TASK BRIEF:
Please set the material below as a Markdown table with two columns, Row and Text, giving each non-blank line its own numbered row. Leave the pictures out.

PROVIDED RECORDS:

================================

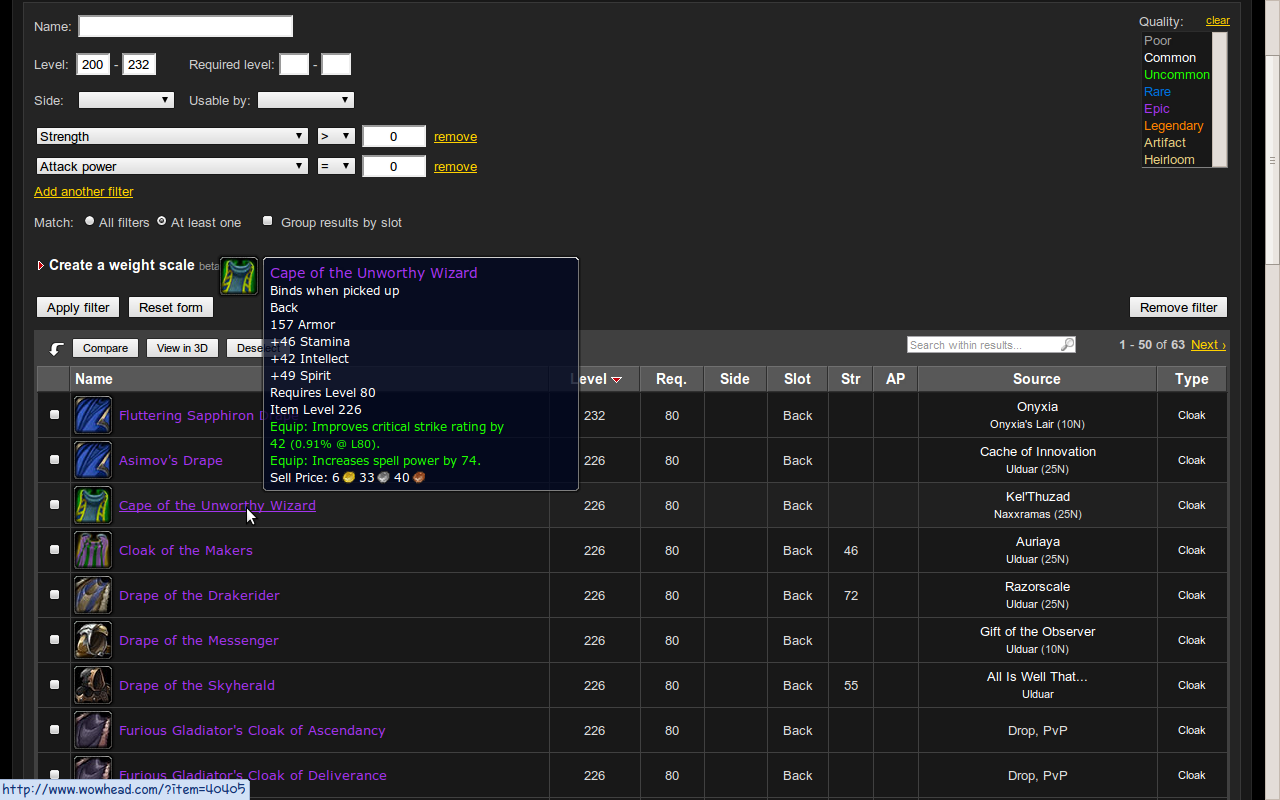This screenshot has width=1280, height=800.
Task: Select Epic in the Quality list
Action: coord(1157,109)
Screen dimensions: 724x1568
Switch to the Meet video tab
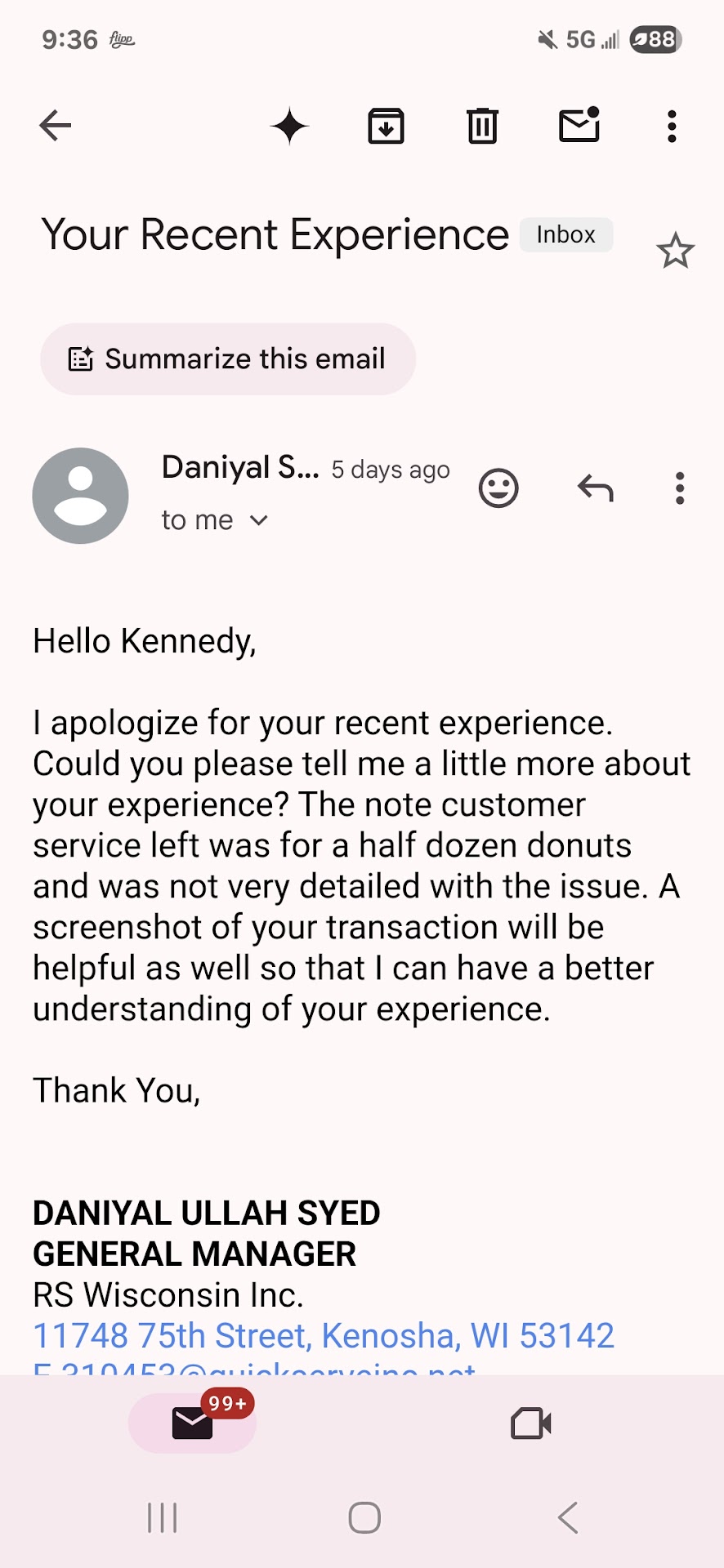coord(531,1423)
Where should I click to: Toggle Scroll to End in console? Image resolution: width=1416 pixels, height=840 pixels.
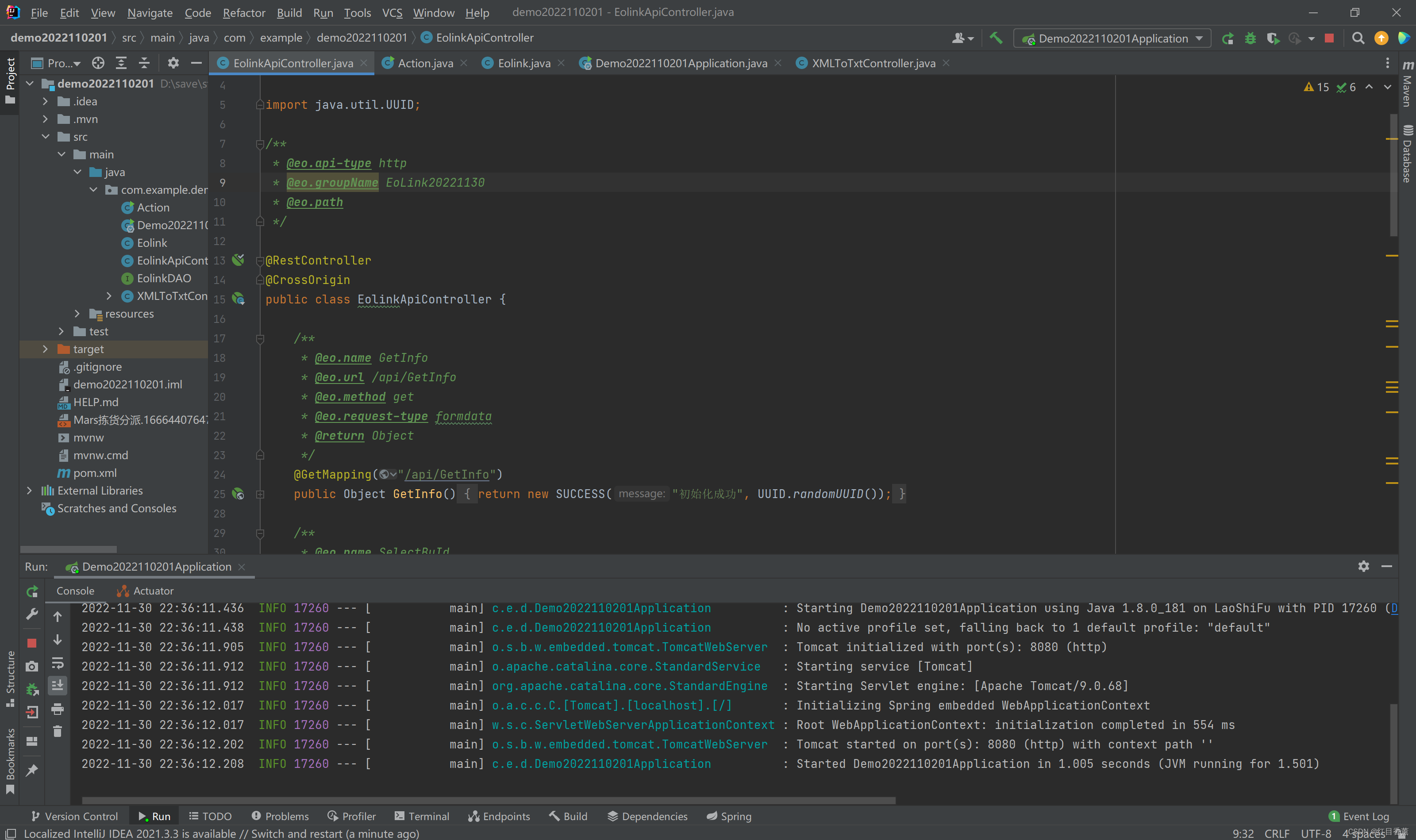tap(57, 686)
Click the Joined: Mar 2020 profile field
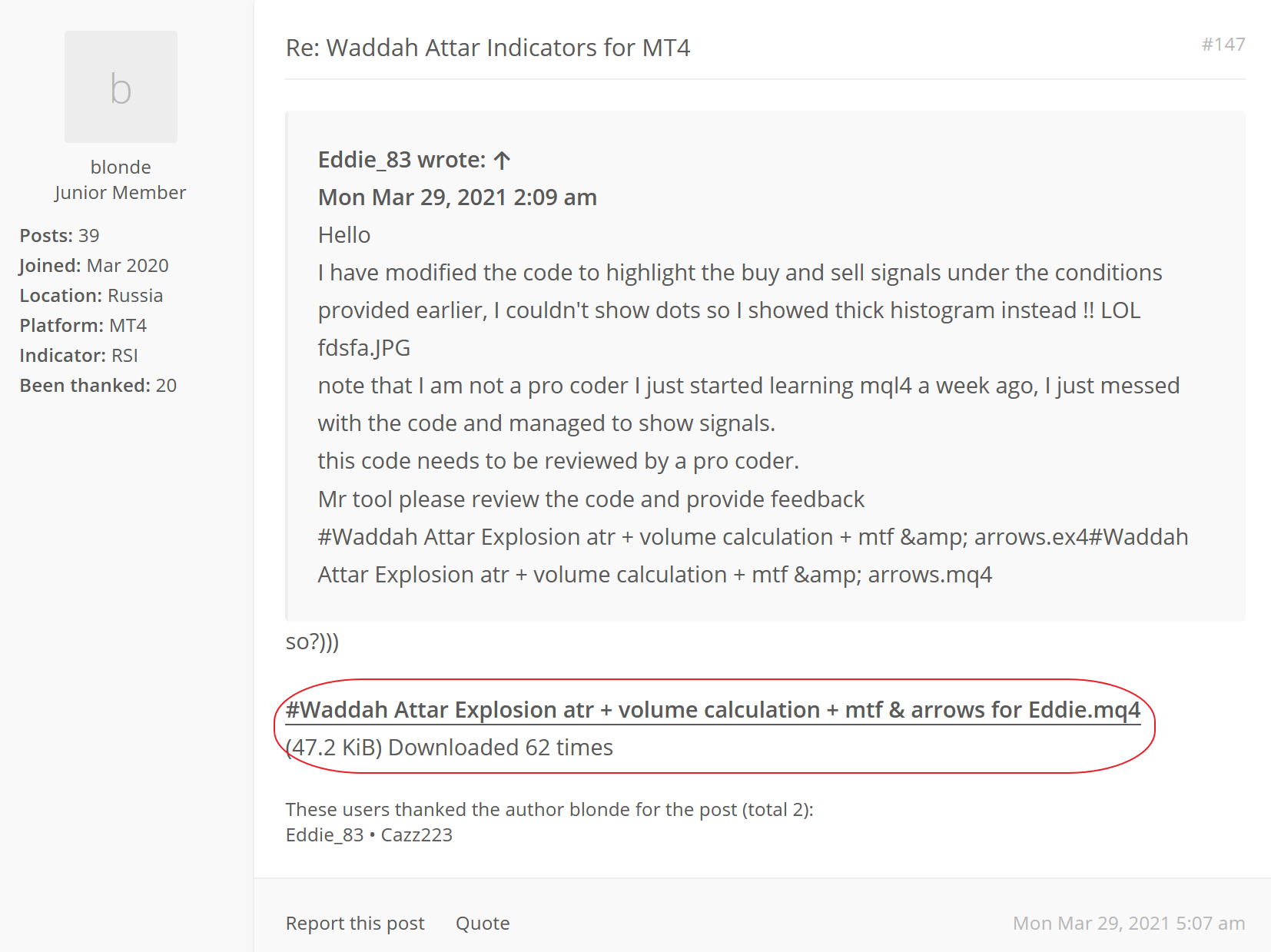 pyautogui.click(x=94, y=266)
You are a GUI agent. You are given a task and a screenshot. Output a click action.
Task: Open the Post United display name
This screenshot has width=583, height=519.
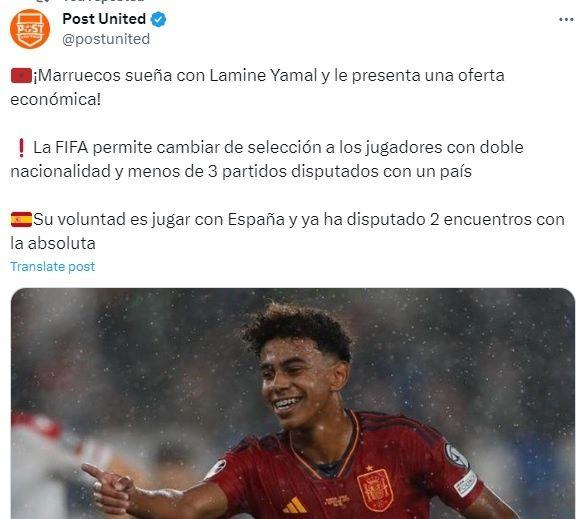pyautogui.click(x=104, y=19)
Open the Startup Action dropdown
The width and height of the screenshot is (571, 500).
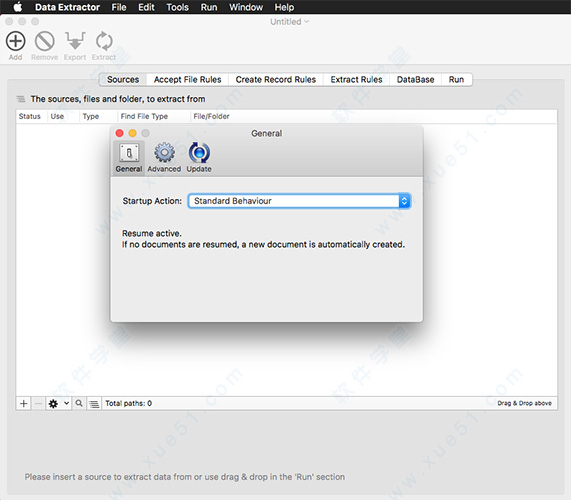pos(299,201)
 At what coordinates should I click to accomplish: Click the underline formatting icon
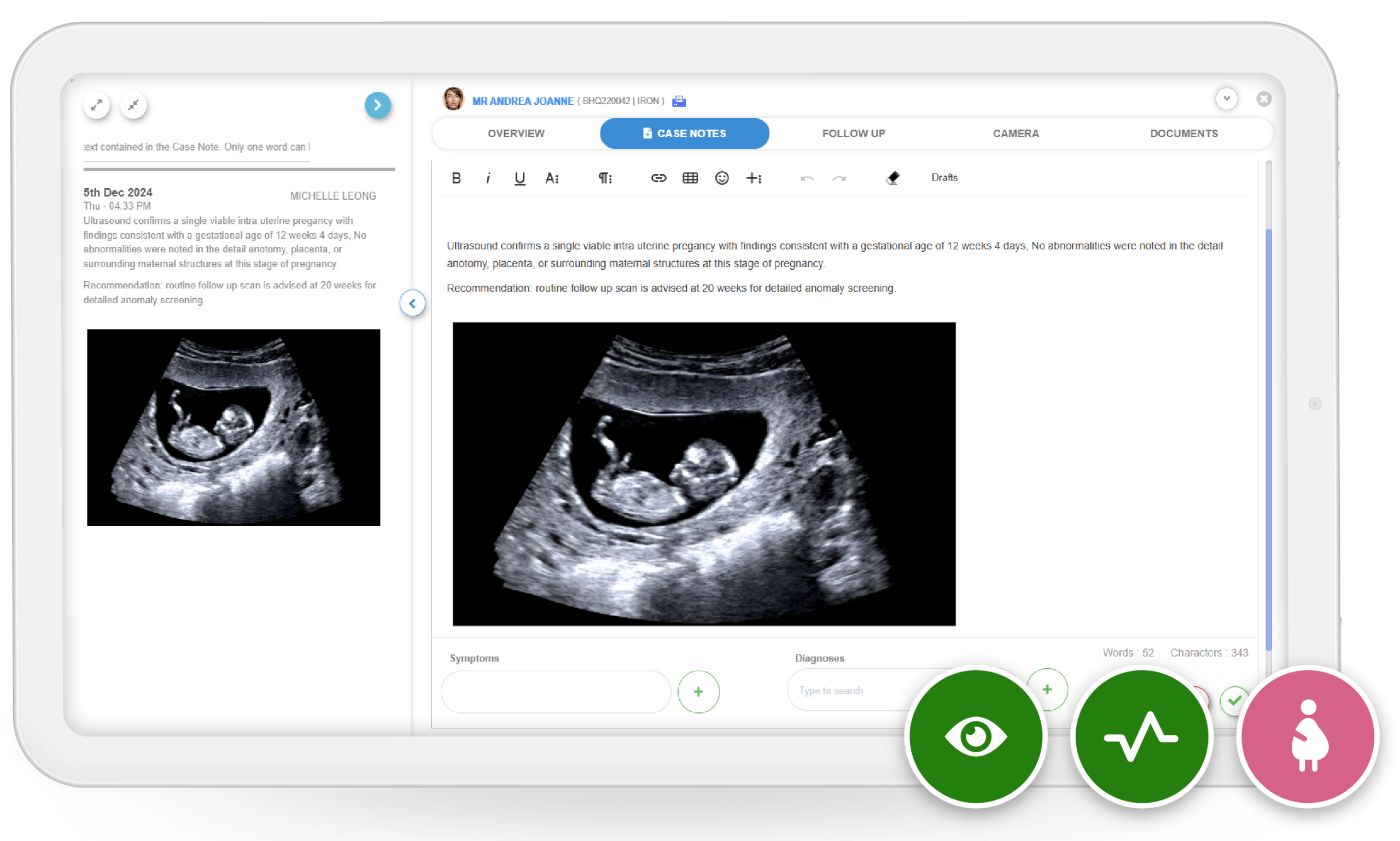point(520,178)
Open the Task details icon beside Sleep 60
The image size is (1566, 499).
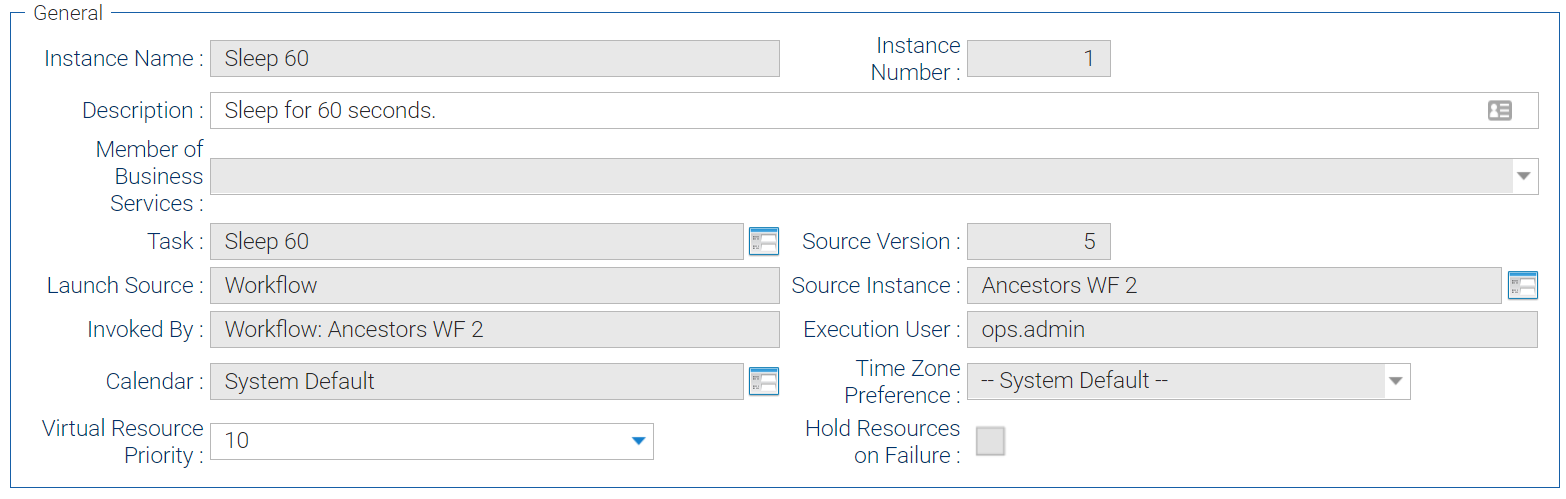click(x=763, y=242)
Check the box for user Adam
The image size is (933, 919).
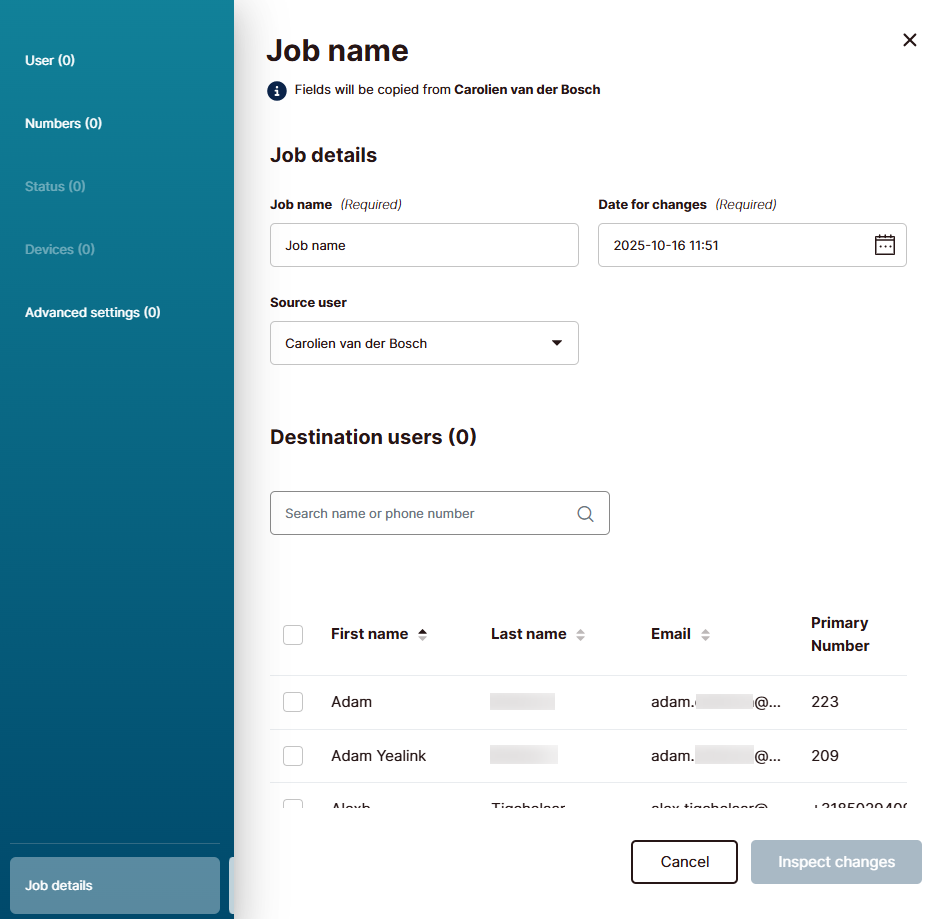pyautogui.click(x=293, y=702)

================================

SOLUTION TO THE EXERCISE:
| Row | Text |
|---|---|
| 1 | This screenshot has width=1280, height=800. |
| 2 | Task: Select Epic in the Quality list |
| 3 | Action: coord(1157,109) |
| 4 | Screen dimensions: 724x1568 |
| 5 | Switch to the Meet video tab |
| 6 | coord(531,1423) |
| 7 | Where should I click to: Toggle Scroll to End in console? Image resolution: width=1416 pixels, height=840 pixels. |
| 8 | tap(57, 686) |
| 9 | Click the Joined: Mar 2020 profile field |
| 10 |  pyautogui.click(x=94, y=266) |
| 11 | You are a GUI agent. You are given a task and a screenshot. Output a click action. |
| 12 | Task: Open the Post United display name |
| 13 | This screenshot has width=583, height=519. |
| 14 | pyautogui.click(x=104, y=19) |
| 15 | Open the Startup Action dropdown |
| 16 | The width and height of the screenshot is (571, 500). |
| 17 | pos(299,201) |
| 18 |  At what coordinates should I click to accomplish: Click the underline formatting icon |
| 19 | point(520,178) |
| 20 | Open the Task details icon beside Sleep 60 |
| 21 | The image size is (1566, 499). |
| 22 | click(x=763, y=242) |
| 23 | Check the box for user Adam |
| 24 | The image size is (933, 919). |
| 25 | pyautogui.click(x=293, y=702) |